Prologue
Vienna, Austria, the Spanish Riding School
Seated behind the balustrade, Dr. Werner Pohl, sixty-nine years old, director of the Spanish Riding School, tall and spare as a riding crop, fixes his penetrating gaze on the lead horse in the arena. It is dress rehearsal and he is watching the final movement of the haute école. Adolphus, one of the finest stallions ever bred at the Piber Stud, moves with quiet pride, neck arched, hooves spurning the raked sand. His rider, uniformed in the rust- colored livery of the bygone Hapsburgs, sits still as stone, back straight, hands firm, eyes intent on the fluid perfection of his performance. Seven horses follow. The violins of Bizet’s L’Arlésienne Suite play sweetly in the background.
Pohl watches the superb precision of the stallion’s movements and his heart thuds with relief. So far, everything has gone perfectly. Perhaps he is mistaken and the limp he noticed earlier never happened. More than likely it is a figment of his imagination, a result of too little sleep and the demands of an exhausting schedule. Some of the tension leaves his shoulders.
Pleased that he has nothing negative to report, he is about to turn away when something catches his eye, a movement, flawed, out of place, definitely unrehearsed, so quickly recovered that it seems as if it never happened. But it has. This time there is no doubt. Once again, his star stallion, Adolphus, shortens his stride, stumbles and is pulled back by his rider.
Leaning back against the red velvet balustrade, Werner Pohl closes his eyes. Pain, searing and complete, consumes him. Another one down. How many more to follow? It is a rhetorical question. He is a trainer, an instructor, not a veterinarian or a breeder. He will consult with Heinz Lundgren at the Piber Stud.
Piber, a nine-hundred-year-old village fifteen miles from the hub of Graz, has been home to the Stud since the end of World War I. Lundgren, a slight man in jodhpurs and wire-rimmed glasses, manages a staff who provides for approximately one hundred and fifty Lipizzaners.

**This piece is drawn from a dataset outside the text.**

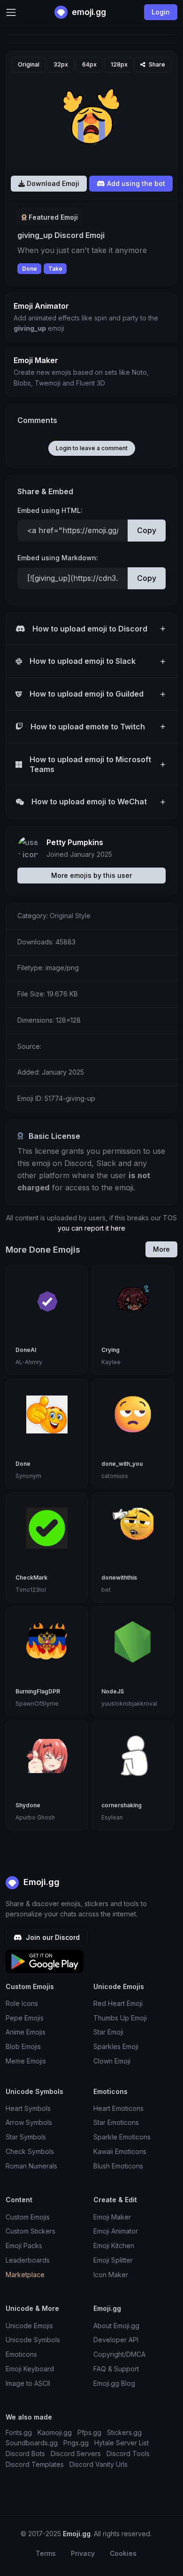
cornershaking (121, 1805)
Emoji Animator (115, 2231)
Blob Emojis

Pohl finds him in the pasture surrounded by mares and their foals. They are nuzzling his pockets, hoping for carrots or lumps of sugar. He waves Lundgren to the road, waiting impatiently until he climbs through the fence and stands beside him. Pohl doesn’t mince words. “Adolphus has symptoms. This is disastrous. Something must be done.”
Lundgren leans against the fence and whistles through his teeth. “Are you sure?”
“If you mean has he been diagnosed, no. But he stumbles. His gait is unsure. He rests with his weight on the toe.”
“How many is that now?”
“All of them, Heinz, every stallion over twelve years.”
Lundgren looks at the ground. Werner Pohl is a legend when it comes to training and showing Lipizzaners. He can feel the older man’s pain. “What can I do to help you, Dr. Pohl?”
“We must make this stop. We must infuse new blood. We cannot train a stallion for eight years and have him ruined before his prime.”
“New blood is possible,” Lundgren says slowly, “but it will take time. We don’t know if the problem is inherited, or if it is due to conformation.”
“Both are the results of inbreeding.”
Lundgren frowns. “I wish I had an immediate solution. But these are Lipizzaners. Of course they are inbred.”
“We’ve eliminated the ram head. We can eliminate the caudal heel.”
“The ram head was eliminated by selection within the race,” Lundgren reminds him patiently. They have been down this road before. “It is a visible characteristic. Caudal heel doesn’t show up for years. Where will we find trained Lipizzaners, ten years and older, who haven’t been a part of our breeding program?”
Both men are silent. Each knows what the other is thinking.
Pohl breaks the silence. He speaks grimly. “We have been very patient with Franz’s son. I think it is time to remove the gloves.”
“We should leave politics to the diplomats,” suggests Lundgren. “Perhaps the ambassador can be enlisted.”
Pohl grins. “I’ve heard that California is lovely in the spring. Don’t you trust me, Heinz?”
Heinz Lundgren fights his rising panic. Before the First World War, every court in Europe had it’s classic riding school. Now there is only one. The reputation of the Spanish Riding School must be maintained. This is a matter of the utmost delicacy. Pohl can be arrogant and gruff. He is a horsemaster, not a politician. Deciding it is worth the risk to stick his neck out, he speaks. “The ambassador will serve us well, Dr. Pohl. You are needed in Vienna.”